● **Stored data**:
********
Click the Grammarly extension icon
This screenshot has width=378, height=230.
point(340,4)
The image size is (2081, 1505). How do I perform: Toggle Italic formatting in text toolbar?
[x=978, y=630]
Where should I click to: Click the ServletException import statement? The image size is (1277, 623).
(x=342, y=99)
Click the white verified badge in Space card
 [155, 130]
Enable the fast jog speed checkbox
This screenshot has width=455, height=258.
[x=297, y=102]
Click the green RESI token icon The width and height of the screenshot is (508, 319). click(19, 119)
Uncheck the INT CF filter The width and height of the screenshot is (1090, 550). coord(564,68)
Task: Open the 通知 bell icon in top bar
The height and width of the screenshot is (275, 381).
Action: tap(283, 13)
********
● **What is needed**:
Would you set down every entry again, exactly?

● **Written reply**:
Click the Grammarly extension icon
This screenshot has width=378, height=230.
point(340,4)
The image size is (2081, 1505). How do I perform: Toggle Italic formatting in text toolbar?
[x=978, y=630]
Where should I click to: Click the ServletException import statement? The image size is (1277, 623).
(x=342, y=99)
Click the white verified badge in Space card
 [155, 130]
Enable the fast jog speed checkbox
This screenshot has width=455, height=258.
[x=297, y=102]
Click the green RESI token icon The width and height of the screenshot is (508, 319). click(19, 119)
Uncheck the INT CF filter The width and height of the screenshot is (1090, 550). coord(564,68)
Task: Open the 通知 bell icon in top bar
The height and width of the screenshot is (275, 381).
Action: tap(283, 13)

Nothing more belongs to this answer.